### Your objective:
In the material below, how many lines contain the word "agent"? The reply must be that number alone.

### Provided material:
──────────
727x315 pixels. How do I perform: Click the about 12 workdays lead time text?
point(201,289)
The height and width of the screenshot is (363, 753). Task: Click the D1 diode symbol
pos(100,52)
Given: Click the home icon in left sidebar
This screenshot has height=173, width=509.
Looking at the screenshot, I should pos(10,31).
──────────
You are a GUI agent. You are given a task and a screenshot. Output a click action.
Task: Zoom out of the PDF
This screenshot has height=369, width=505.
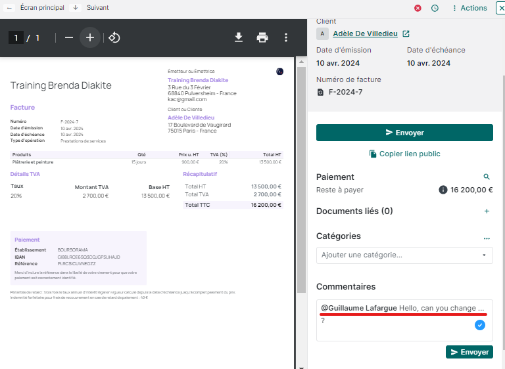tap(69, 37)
──────────
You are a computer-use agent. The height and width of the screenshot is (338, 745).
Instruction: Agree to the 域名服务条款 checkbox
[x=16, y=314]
──────────
### Answer area:
2